We appreciate the opportunity to clarify the methodology and patient population used in the manuscript. This study included all trauma activation patients at a single level-1 trauma center. As part of an ongoing prospective observational cohort study, we collected blood from these patients immediately upon arrival to the hospital and then performed thrombelastography (and banked the remaining plasma, which was snap-frozen for interval investigations). We excluded patients in hyperfibrinolysis since our group previously described these patients in a similar analysis9 and the focus of this work was on differentiating patients with diminished versus physiologic fibrinolysis. We then performed a cluster analysis, specifically a hierarchical cluster analysis. Hierarchical cluster analyses group together objects that are “close” to one another through repeated calculation of distance measures between objects and between clusters once objects begin to be grouped into clusters, yielding a dendrogram. Much to our fascination, our non-hyperfibrinolytic patients clustered by LY30 (the fibrinolysis metric on TEG), with a group with predominantly physiologic fibrinolysis and a group with predominantly fibrinolytic shutdown (or diminished fibrinolysis). The LY30 values were included in the manuscript results: Group 2 had significantly lower fibrinolysis with a median LY30 of 1.1% [IQR, 0.1–1.9%] versus 2.1% [IQR, 0.5–2.8%] in Group 1 while the median LY30 was within physiologic range, 48% of patients in Group 2 were in shutdown versus 19% in Group 1.
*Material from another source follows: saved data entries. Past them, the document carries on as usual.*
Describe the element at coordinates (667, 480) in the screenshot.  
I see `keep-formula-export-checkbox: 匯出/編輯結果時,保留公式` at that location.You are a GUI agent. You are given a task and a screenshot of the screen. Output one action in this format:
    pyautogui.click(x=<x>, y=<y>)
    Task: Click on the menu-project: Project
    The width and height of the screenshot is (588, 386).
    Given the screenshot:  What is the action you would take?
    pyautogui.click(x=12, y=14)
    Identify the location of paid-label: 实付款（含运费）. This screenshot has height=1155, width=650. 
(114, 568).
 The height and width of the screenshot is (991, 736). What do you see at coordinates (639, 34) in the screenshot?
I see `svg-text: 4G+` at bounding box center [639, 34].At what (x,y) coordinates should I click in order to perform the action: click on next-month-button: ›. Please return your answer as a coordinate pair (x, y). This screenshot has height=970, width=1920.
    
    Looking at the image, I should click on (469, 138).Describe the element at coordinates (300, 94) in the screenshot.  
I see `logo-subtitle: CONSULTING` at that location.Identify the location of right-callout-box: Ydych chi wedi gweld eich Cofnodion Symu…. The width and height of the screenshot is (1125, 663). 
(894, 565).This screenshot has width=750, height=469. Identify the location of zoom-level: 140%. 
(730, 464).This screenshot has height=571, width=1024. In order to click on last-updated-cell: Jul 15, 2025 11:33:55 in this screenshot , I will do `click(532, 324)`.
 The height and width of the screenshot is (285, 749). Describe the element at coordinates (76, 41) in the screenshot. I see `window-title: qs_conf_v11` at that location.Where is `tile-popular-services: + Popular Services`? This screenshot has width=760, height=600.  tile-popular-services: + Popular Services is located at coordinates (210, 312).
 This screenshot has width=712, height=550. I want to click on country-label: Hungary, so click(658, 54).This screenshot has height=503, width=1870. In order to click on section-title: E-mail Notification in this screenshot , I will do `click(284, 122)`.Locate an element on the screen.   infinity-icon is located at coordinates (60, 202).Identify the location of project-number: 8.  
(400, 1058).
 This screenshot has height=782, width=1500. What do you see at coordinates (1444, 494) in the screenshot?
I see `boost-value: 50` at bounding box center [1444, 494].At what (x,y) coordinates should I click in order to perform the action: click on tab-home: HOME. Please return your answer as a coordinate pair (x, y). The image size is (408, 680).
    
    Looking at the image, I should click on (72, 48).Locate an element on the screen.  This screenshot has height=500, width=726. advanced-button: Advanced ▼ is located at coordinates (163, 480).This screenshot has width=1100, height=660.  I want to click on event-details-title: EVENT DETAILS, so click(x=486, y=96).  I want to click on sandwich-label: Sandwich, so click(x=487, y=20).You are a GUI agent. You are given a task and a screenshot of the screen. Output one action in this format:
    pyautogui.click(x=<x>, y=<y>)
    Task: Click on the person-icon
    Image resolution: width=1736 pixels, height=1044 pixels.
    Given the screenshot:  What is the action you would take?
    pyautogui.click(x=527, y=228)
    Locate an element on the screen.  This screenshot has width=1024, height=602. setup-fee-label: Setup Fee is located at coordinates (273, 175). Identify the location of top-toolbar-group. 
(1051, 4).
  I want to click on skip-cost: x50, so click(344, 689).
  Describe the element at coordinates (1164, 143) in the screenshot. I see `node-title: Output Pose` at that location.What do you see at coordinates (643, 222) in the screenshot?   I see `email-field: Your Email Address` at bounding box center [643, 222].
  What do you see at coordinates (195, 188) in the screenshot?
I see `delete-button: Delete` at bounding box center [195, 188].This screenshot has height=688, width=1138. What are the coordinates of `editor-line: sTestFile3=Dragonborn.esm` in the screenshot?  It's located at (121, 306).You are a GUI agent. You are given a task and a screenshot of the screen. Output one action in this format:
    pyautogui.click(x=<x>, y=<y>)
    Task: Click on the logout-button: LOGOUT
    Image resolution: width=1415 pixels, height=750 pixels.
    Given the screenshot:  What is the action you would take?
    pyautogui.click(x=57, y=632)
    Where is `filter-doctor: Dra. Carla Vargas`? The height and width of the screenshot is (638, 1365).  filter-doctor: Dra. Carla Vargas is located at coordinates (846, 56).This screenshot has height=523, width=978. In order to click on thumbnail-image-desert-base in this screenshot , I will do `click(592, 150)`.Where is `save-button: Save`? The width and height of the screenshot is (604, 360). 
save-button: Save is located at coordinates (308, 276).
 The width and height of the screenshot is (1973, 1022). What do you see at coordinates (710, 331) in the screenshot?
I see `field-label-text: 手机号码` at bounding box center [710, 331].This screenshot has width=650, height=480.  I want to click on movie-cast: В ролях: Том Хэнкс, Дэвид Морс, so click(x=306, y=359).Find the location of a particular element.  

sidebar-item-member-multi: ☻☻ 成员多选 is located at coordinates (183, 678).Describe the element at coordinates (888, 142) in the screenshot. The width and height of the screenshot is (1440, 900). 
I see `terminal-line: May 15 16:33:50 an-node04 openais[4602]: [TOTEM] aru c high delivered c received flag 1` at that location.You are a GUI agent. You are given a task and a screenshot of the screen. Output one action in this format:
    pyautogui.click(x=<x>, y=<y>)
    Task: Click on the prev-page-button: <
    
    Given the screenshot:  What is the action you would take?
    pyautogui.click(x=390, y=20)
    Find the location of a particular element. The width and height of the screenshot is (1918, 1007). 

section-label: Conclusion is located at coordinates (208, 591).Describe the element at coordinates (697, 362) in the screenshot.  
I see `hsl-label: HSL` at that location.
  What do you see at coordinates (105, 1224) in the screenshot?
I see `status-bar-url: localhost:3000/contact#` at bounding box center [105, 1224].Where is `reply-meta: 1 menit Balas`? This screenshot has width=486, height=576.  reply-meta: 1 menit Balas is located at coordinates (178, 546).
In closing, we fervently agree with Dr. Zhu’s sage charge to the scientific community – “more work should be done to uncover the mechanisms underlying the complex process of pathologic fibrinolysis after injury”. While TAFI is contributing to the early process of fibrinolytic shutdown, it is not the only contributor, just like PAI-1 is unlikely to be the sole contributor in the process later on. We, as scientists, must not lose the forest for the trees when trying to understand the intricacies of fibrinolysis.

Sources of support:

Research reported in this publication was supported by the National Institute of General Medical Sciences of the National Institutes of Health (T32 GM008315 and P50 GM049222). The content is solely the responsibility of the authors and does not necessarily represent the official views of the National Institutes of Health or other sponsors of the project. This research was also supported with materials from Haemonetics and Stago.

Conflicts of interest:

This research was supported with materials from Haemonetics Inc., and other research conducted by this group is supported by Instrumentation Laboratory and Stago. Dr Silliman is a scientific advisory board member of Hemanext, and Dr. Moore is cofounder of ThromboTherapeutics Inc. All JTACS Disclosure forms have been supplied and are provided as supplemental digital content.